▸ **TEKS BACAAN**
+++
Diantara sekitar 100
motor yang mengantre, mungkin saya ada dibarisan ke sembilan puluh sembilan.
Logo pertamina belum dapat saya lihat. Petugas yang ramah dengan khas “mulai
dari nol ya pak” juga belum saya dengar suaranya. Terbayangkan, seberapa jauh
dan ramainya barisan panjang itu.
“pak gage ngisie deuh !!, wis kari sat-set bae kah angel-angel pisan!!!”
(pak cepat dong mengisinya (bensin), tinggal lakukan aja tuh susah banget)
Seorang ibu-ibu yang
menunggangi motor matic berteriak lantang. Kuping saya hampir saja pecah
jikalau tidak memakai helm. Belum lagi sorak sorai pengendara lainnya yang
menyambut orasi ibu-ibu itu. Riuh sekali tepuk tangannya, mengantre serasa
menonton konser.
Jika mengikuti standard
bicara dengan argumentum ad populum
maka boleh saja kita anggap apa yang dikatakan ibu itu benar. Hampir semua yang
mengantre sependapat dengan pikirannya waktu itu. Akan tetapi, tidak bisa kita
kemudian menarik kesimpulan hanya karena persetujuan yang banyak itu. Petugas
Pom bensin sama seperti orang-orang yang sibuk antre juga. Dia adalah manusia
yang memiliki dua tangan dan kaki. Dia bisa lelah, bisa emosi dan bisa pula
buyar konsentrasinya, apalagi harus menghadapi keadaan yang belum biasa
ditemui. Dia pasti kesulitan.
+++
▸ **DATA YANG DIBERIKAN**
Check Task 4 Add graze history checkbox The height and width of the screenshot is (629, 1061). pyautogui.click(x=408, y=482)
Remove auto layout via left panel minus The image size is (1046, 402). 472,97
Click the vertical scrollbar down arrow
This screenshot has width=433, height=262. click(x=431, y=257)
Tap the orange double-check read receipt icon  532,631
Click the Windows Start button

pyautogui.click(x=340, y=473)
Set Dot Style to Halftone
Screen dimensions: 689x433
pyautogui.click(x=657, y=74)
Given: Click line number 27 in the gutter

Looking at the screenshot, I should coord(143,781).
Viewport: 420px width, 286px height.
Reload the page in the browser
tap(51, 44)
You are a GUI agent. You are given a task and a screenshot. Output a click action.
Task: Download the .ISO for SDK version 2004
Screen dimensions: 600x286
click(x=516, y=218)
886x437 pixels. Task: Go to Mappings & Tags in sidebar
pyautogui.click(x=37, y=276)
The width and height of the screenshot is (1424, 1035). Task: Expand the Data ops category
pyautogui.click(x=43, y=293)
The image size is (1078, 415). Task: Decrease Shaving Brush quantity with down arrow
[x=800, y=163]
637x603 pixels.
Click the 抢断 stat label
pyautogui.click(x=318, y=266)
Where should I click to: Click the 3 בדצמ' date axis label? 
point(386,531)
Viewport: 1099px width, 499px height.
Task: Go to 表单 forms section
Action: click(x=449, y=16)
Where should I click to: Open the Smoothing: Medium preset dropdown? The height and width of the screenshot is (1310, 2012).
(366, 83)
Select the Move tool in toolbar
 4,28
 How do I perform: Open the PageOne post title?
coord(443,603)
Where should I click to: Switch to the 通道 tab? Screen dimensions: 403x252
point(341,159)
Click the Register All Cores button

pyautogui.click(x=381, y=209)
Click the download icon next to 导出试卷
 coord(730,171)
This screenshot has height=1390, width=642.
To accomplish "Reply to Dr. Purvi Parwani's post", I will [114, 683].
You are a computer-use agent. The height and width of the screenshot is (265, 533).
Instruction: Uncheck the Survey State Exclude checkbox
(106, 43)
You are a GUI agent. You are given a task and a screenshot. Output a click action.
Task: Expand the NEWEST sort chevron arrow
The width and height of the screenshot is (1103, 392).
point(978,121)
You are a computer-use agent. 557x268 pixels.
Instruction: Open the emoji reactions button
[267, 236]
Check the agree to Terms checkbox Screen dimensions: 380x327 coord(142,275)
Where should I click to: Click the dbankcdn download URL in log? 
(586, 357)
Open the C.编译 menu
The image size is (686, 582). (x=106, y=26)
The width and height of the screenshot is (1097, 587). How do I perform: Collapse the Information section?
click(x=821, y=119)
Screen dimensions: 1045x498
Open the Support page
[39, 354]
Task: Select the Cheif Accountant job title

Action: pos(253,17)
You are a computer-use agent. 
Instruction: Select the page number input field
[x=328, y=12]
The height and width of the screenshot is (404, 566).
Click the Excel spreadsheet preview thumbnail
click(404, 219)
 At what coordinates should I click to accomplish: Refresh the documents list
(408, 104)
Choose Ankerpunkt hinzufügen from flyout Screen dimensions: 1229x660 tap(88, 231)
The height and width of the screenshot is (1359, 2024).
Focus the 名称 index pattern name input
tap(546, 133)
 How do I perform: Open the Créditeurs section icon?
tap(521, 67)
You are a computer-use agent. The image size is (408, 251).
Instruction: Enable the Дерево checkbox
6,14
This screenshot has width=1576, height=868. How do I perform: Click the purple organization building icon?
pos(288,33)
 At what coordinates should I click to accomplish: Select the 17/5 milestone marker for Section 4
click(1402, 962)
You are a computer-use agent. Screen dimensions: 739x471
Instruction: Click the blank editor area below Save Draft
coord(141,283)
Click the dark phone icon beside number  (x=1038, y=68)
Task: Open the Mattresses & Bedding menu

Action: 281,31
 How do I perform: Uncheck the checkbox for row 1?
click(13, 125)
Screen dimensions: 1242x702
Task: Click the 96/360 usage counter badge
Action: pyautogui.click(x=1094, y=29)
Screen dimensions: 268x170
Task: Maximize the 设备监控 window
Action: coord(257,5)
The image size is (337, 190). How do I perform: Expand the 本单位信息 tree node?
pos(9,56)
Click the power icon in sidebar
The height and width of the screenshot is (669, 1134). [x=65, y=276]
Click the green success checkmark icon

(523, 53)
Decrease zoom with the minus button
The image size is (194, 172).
+++
▸ **DAFTAR TUGAS**
a) Tentukan apakah setiap pernyataan berikut sesuai dengan teks tentang antrean di pom bensin: (i) penulis memperkirakan dirinya berada di barisan ke-99 dari sekitar 100 motor; (ii) ibu-ibu yang berteriak itu mengendarai motor matic; (iii) penulis menyimpulkan bahwa ucapan ibu itu benar karena banyak orang menyetujuinya. Jawab ya atau tidak untuk tiap pernyataan dan kutip kata-kata teks yang menjadi penentunya.
b) Salin persis seluruh bagian teks tentang antrean di pom bensin, mulai dari "Diantara sekitar 100" terus sampai "barisan panjang itu.".
Data tersebut tidak berkaitan dengan teks bacaan.

▸ **DAFTAR JAWABAN**
a)
(i) Ya: "Diantara sekitar 100 motor yang mengantre, mungkin saya ada dibarisan ke sembilan puluh sembilan."
(ii) Ya: "Seorang ibu-ibu yang menunggangi motor matic berteriak lantang."
(iii) Tidak: "Akan tetapi, tidak bisa kita kemudian menarik kesimpulan hanya karena persetujuan yang banyak itu."

b)
Diantara sekitar 100
motor yang mengantre, mungkin saya ada dibarisan ke sembilan puluh sembilan.
Logo pertamina belum dapat saya lihat. Petugas yang ramah dengan khas “mulai
dari nol ya pak” juga belum saya dengar suaranya. Terbayangkan, seberapa jauh
dan ramainya barisan panjang itu.